Estima-se que existam mais de 45 milhões de máquinas de fax ativas em todo o mundo.

No hospital
Setores como o médico, o jurídico, as forças policiais e alguns governos usam fax regularmente.

“Algumas empresas e organizações preferem enviar documentos confidenciais, como contratos e correspondência, por fax”, diz Rydell.

Uma das razões por trás disso, além da resistência à mudança, é o medo da falta de segurança no mundo digital.

Os médicos usam os faxes tanto em situações rotineiras quanto nas de alto risco. De acordo com o site de notícias americano Vox, considera-se que, atualmente, cerca de 75% das comunicações no mundo médico nos Estados Unidos são feitas por fax.

Nos Estados Unidos, isso geralmente acontece porque uma certa regulação – a Lei de Transferência e Responsabilidade de Seguro Médico, conhecida por sua sigla em inglês, HIPAA – exige que os médicos protejam determinadas informações do paciente enviando os documentos por fax, em vez de usarem e-mail.

No Reino Unido, o sistema de saúde britânico, o NHS, também continua a usá-lo. Mas, em dezembro, a agência recebeu um ultimato para aposentar as máquinas até 2020. No ano passado, o secretário de Estado de Saúde do Reino Unido, Matt Hancock, proibiu a compra de novos equipamentos.

Além disso, conforme relatado pela revista americana The Atlantic, uma startup chamada PatientBank, que permitia aos usuários receberem seus registros médicos digitalmente, teve que fechar as portas no ano passado porque era muito difícil acessar os faxes.

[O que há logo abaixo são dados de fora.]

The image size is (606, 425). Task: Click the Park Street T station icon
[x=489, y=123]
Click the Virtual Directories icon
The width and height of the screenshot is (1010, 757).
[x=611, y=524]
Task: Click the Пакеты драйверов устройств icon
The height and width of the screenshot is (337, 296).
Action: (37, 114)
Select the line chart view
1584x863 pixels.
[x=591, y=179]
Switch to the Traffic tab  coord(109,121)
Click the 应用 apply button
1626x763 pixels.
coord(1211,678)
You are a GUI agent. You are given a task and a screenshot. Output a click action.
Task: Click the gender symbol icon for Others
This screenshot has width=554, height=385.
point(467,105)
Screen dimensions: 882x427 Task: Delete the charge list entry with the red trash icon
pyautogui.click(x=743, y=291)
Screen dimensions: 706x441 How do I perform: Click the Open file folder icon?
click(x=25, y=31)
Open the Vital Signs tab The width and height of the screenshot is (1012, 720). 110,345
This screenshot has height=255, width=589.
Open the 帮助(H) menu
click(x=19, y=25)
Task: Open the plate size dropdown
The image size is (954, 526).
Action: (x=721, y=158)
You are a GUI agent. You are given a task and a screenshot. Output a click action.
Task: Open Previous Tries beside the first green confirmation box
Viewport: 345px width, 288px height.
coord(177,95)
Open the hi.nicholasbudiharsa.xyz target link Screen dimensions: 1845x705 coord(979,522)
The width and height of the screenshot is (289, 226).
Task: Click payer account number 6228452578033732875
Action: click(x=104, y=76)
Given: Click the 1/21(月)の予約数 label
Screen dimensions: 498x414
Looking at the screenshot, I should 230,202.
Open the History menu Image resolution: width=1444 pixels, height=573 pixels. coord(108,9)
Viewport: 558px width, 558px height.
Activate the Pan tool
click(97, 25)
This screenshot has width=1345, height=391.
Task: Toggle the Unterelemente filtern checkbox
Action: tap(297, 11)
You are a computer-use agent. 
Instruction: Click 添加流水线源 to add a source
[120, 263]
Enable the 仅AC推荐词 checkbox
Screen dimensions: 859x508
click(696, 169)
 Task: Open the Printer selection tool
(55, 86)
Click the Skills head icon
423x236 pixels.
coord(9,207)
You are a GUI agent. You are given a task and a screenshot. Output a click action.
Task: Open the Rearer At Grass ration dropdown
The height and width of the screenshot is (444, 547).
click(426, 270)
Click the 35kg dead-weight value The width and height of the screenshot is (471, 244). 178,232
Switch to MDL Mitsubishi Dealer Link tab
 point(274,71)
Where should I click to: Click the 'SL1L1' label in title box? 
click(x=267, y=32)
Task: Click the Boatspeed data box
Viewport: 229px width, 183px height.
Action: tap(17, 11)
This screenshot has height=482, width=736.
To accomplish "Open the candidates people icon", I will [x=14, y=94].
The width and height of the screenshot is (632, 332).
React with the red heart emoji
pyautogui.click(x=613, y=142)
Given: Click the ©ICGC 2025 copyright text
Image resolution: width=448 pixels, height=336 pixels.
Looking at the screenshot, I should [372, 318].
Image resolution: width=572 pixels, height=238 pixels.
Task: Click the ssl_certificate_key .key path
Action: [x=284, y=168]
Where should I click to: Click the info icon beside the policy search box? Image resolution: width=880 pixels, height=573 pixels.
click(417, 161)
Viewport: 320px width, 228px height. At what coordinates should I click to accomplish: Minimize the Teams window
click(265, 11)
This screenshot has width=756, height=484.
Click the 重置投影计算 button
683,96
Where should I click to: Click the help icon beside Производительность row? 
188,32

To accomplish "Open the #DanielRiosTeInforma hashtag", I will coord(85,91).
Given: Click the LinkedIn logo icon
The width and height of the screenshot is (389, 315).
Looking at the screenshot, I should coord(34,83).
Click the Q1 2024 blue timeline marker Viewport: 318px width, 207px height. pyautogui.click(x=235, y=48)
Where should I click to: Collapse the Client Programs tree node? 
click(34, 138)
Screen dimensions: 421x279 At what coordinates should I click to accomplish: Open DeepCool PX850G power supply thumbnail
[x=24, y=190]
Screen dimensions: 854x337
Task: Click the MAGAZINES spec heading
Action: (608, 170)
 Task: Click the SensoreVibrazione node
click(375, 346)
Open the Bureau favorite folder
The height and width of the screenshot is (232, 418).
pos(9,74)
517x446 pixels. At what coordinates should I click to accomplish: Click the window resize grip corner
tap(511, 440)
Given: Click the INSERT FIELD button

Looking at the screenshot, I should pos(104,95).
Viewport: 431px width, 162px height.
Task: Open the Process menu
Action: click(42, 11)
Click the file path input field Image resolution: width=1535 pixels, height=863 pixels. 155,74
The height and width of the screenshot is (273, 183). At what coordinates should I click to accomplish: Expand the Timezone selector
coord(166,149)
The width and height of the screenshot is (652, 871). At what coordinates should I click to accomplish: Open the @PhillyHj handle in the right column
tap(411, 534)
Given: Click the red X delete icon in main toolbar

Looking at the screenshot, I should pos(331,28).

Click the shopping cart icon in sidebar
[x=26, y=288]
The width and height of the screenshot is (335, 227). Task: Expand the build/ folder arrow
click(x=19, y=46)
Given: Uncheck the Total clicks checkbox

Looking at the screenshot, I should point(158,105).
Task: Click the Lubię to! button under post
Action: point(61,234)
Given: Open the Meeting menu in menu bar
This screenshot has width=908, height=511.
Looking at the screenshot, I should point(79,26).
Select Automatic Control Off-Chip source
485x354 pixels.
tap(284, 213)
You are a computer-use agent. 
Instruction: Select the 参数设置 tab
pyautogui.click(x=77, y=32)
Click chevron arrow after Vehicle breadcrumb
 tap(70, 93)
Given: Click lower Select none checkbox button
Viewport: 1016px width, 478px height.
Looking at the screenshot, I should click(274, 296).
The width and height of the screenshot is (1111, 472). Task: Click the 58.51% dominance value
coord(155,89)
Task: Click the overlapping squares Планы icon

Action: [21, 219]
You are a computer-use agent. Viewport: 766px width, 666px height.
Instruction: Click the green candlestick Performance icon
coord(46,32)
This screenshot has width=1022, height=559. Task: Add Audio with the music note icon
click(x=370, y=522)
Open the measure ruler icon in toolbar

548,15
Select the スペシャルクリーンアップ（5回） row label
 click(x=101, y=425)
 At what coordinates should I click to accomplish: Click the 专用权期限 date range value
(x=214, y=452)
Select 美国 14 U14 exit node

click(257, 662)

Paul Fletcher-Hill, fundador da empresa, disse ao jornal que uma das razões pelas quais os hospitais afirmam continuar dependendo do fax é a segurança. “Há uma percepção de que os sistemas digitais são mais fáceis de hackear”, diz.

Tal impressão é em parte verdadeira. Embora o sinal do fax possa ser detectado – o que é bem possível -, comprometer um sinal único é muito menos prejudicial do que afetar todo um sistema de dados digitais. Assim, mesmo que seja mais vulnerável em um nível individual, a máquina de fax hackeada não comprometerá conjuntos de dados como aconteceria com um computador.

Um fax para o FBI
No caso da aplicação da lei, muitos dos dados continuam sendo analógicos.

Há muito anos o FBI só admite pedidos relativos à Lei de Liberdade de Informação (FOIA, na sigla e inglês), por correio normal ou fax.

No entanto, muitos se perguntam se não é hora de mudar. O email permitiria que médicos recebessem o histórico de seus pacientes instantaneamente e com mais facilidade, e o FBI poderia responder mais rapidamente aos pedidos.

Mas não nos podemos esquecer do que Coopersmith descreve como “a mágica” de ver um documento ser transmitido instantaneamente para outra parte do mundo. Como estamos acostumados ao abstrato do universo digital, o tangível adquire uma atração especial e nos permite ter a informação, literalmente, em nossas mãos.

5 dados sobre o fax
– A primeira máquina a enviar “fac-símiles” foi inventada em 1842 pelo escocês Alexander Bain.

– A primeira versão da invenção funcionava escaneando uma mensagem escrita com uma tinta especial sobre uma superfície de metal.

– No início do século 20, aparelhos de fax eram usados ​​por organizações como jornais.

– Após as melhorias tecnológicas feitas pelas empresas japonesas, seu uso foi ampliado nas décadas de 1970 e 1980.

– O aparelho chegou a seu apogeu no final do século 20 e foi gradativamente sendo substituído por métodos mais modernos de comunicação.